What a coincidence. I was planning on writing on Game Credits but was lacking some info on today’s games, but after opening my RSS reader I saw that Mrs. Brathwaite posted a piece on the subject and filled me with I wanted. Thanks for that. 🙂
So, last Saturday we went to the cinema in order to watch Kung-Fu Panda, which happens to be a really nice movie and, most important, was pleasant enough for our two-and-a-half-years-old daughter to keep her tuned for the whole movie. By the end of the movie there came the credits, and then we (me and my wife) felt there was something very wrong. They only credited two actors for the voices, the guy who voiced Po, and the girl who voiced Tigress, although there was room to name all the other actors. It may seem very odd for everyone else around the world but here in Brazil we don’t acctually know the names of the voice actors, at least not the more experienced, daily cartoon dubber. These two actors were creditaded only because they’re famous, and work for the largest TV company around here.
Well, after that we discussed the subject for a while and then it went away. But I kept it on the back on my head and put it toghether with games (duh!). I have been playing Neverwinter Nights for a while and I don’t know who created it. I mean, the people, the joes, that spent sometime into crafting it. It’s true that I haven’t had got the time to open the game again and check if there’s a “Credits” option on the main menu, but I’m sure that there aren’t any credits on the opening animation for I’ve watched it a couple of times already.

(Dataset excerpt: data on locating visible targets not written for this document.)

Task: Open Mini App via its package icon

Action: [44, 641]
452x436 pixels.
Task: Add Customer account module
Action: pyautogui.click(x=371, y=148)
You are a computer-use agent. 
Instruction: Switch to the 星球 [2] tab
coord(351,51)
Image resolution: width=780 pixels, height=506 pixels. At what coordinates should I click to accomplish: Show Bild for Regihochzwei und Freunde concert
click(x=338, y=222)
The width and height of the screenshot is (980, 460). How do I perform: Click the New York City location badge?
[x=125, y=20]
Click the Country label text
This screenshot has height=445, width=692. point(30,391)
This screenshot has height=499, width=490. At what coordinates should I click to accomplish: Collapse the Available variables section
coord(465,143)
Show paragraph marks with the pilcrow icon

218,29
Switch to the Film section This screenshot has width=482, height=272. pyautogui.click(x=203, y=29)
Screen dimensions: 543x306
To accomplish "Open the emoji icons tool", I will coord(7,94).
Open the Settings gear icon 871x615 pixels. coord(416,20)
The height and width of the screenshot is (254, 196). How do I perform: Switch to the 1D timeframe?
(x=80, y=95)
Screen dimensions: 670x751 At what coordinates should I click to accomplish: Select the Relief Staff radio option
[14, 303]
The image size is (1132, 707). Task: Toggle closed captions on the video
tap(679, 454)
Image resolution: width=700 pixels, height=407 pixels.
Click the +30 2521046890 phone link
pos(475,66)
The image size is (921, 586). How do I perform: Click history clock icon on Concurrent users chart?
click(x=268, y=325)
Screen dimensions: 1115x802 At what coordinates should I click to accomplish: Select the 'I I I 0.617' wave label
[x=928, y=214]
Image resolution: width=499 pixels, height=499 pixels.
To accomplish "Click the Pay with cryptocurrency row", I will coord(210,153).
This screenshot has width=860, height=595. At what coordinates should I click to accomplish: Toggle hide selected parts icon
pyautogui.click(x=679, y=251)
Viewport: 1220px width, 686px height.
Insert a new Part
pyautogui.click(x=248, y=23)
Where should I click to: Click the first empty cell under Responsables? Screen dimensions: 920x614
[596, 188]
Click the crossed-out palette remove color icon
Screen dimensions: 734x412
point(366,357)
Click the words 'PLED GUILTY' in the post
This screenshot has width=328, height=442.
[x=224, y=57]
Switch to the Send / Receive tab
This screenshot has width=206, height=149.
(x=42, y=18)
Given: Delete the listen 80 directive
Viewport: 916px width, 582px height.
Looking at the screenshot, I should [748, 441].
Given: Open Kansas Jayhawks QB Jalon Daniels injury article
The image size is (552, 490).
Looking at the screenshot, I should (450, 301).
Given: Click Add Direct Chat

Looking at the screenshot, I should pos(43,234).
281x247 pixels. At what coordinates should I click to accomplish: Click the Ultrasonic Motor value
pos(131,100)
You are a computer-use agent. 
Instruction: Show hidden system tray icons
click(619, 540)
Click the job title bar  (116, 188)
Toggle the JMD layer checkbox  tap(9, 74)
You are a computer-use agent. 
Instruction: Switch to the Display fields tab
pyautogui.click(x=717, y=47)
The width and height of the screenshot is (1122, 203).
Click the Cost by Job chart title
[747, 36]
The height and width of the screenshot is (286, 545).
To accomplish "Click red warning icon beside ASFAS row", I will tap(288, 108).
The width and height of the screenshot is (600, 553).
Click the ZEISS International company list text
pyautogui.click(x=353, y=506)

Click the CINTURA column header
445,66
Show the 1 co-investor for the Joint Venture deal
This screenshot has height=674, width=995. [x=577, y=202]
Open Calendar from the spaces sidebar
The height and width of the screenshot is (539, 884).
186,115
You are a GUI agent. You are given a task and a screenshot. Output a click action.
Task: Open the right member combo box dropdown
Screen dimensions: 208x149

That’s lame, isn’t it? As Brenda pointed out over her post, sometimes studios may get “everything-or-anything” and publish every single people that had anything to do with the game development, but you can’t blame them, can you? I think that the point is, credits must be properly given! It’s better even for marketing, just like movies. If you liked a game by someone, you’ll probably be interested on checking out his next game. Obviously the same aplies to the negative side of that coin, if that game sucked, will you try another one? So they assumed the best strategy would be to trust the Studio, not the employees, because, of course, they’re employees and thus they follow company’s rules and standards, right? Yeah.
Anyway, what I know is that I would like to check out the credits of the games I liked, and I would really appreciate to not need to go over Wikipedia to find it out.